BEGIN Dataset extract

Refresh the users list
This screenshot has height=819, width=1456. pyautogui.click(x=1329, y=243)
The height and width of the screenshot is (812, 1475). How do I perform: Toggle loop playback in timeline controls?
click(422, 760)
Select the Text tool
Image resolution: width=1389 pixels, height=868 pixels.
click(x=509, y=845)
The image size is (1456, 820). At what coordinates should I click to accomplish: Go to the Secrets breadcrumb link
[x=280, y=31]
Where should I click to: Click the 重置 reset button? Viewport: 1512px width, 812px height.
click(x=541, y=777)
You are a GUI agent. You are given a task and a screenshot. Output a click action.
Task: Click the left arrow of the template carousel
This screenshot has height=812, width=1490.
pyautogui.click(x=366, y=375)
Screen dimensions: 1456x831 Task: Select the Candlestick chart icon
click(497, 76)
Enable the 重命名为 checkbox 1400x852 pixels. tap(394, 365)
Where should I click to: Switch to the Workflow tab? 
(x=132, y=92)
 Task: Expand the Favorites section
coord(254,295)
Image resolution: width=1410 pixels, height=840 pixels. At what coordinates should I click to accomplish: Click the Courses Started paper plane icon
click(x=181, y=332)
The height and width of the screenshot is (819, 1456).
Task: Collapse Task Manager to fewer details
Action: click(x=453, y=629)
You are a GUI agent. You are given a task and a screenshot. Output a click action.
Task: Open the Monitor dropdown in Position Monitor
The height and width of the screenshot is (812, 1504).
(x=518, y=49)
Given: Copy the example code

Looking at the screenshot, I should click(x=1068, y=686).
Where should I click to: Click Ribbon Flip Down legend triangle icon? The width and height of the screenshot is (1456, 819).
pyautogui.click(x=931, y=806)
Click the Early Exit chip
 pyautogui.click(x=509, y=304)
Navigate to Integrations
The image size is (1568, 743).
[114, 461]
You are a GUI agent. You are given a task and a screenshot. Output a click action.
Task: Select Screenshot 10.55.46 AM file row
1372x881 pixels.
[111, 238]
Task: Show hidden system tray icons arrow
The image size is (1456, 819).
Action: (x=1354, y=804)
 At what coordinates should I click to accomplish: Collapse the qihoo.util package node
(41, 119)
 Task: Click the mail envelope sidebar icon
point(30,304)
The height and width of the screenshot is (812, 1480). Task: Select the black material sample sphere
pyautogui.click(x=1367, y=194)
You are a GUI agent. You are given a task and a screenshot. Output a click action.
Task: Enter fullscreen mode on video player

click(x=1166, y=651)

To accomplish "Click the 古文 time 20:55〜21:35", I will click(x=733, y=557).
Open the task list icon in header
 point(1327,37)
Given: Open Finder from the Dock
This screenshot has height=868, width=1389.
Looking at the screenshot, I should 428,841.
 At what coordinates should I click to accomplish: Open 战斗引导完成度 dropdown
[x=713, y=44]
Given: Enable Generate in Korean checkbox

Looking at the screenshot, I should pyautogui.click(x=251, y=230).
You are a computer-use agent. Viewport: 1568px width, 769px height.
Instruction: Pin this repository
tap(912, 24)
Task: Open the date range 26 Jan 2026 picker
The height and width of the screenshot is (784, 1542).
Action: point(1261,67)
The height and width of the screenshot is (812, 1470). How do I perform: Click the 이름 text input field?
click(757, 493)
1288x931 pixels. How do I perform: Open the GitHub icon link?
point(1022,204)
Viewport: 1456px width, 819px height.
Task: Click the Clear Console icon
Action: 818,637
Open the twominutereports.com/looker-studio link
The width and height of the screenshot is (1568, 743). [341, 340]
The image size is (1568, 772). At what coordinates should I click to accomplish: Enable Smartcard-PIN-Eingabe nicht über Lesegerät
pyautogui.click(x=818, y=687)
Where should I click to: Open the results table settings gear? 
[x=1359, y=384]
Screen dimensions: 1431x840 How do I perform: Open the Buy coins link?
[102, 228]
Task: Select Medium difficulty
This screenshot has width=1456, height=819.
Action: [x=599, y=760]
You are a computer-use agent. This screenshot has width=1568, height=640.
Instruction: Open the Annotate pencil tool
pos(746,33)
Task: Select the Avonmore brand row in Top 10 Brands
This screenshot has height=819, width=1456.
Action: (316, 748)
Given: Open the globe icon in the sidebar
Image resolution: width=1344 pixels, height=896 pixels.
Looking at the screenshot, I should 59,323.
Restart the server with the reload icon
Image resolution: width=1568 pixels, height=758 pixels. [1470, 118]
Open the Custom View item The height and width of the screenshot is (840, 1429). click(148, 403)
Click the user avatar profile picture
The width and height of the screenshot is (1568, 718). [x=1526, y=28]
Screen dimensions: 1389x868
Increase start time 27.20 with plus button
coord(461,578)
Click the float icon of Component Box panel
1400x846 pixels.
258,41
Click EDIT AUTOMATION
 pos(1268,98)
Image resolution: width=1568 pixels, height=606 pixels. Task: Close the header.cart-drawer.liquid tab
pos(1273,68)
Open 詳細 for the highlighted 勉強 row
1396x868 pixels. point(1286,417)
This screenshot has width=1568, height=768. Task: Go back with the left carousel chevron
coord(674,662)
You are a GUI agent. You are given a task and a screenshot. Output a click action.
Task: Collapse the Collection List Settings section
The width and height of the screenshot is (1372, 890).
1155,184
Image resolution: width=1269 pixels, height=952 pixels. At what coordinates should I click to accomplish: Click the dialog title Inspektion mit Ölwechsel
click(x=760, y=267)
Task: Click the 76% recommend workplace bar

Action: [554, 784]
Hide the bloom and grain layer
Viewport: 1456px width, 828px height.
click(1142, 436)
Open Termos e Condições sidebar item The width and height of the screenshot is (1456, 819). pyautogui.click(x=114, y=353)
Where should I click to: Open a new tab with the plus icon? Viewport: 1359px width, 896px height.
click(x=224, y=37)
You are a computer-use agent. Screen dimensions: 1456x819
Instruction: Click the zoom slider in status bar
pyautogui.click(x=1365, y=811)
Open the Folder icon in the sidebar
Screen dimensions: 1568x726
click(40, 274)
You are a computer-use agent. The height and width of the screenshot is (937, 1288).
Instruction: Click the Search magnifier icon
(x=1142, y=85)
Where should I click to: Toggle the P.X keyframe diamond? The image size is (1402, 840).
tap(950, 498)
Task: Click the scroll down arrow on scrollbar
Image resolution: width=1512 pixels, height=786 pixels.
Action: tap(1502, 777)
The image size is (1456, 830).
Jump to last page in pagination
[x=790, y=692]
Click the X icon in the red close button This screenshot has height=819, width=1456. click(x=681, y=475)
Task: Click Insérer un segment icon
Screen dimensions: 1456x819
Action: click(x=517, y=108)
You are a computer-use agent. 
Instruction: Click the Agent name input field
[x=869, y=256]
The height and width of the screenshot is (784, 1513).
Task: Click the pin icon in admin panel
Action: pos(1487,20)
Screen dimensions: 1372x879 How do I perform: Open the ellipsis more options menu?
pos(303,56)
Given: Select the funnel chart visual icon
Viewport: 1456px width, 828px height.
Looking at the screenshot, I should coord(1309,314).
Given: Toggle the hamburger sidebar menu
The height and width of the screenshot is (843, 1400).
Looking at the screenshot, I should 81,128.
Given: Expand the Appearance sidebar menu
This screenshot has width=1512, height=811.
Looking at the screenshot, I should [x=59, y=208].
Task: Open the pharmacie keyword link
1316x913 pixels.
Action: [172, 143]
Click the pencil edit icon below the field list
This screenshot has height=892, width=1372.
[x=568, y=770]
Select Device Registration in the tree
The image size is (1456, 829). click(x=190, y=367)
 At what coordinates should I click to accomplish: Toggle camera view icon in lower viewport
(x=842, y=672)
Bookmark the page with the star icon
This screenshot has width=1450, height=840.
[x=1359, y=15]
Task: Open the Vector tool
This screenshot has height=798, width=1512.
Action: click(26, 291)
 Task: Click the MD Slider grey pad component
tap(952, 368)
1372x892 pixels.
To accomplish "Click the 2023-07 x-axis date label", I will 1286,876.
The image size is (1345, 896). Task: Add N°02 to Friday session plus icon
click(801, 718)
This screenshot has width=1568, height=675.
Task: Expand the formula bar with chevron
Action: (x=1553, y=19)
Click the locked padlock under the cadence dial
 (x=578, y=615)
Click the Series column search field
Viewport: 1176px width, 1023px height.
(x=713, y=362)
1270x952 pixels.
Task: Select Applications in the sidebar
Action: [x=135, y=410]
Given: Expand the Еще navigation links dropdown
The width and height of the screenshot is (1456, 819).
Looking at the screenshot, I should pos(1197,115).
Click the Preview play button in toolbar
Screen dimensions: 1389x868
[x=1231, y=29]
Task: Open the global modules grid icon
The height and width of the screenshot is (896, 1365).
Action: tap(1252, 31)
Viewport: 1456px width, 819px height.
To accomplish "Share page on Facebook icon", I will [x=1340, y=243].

END Dataset extract

What this task involves
Go through the listing above and return each line where the word "will" occurs.

Output for this exercise
To accomplish "Click the 古文 time 20:55〜21:35", I will click(x=733, y=557).
To accomplish "Click the 2023-07 x-axis date label", I will 1286,876.
To accomplish "Share page on Facebook icon", I will [x=1340, y=243].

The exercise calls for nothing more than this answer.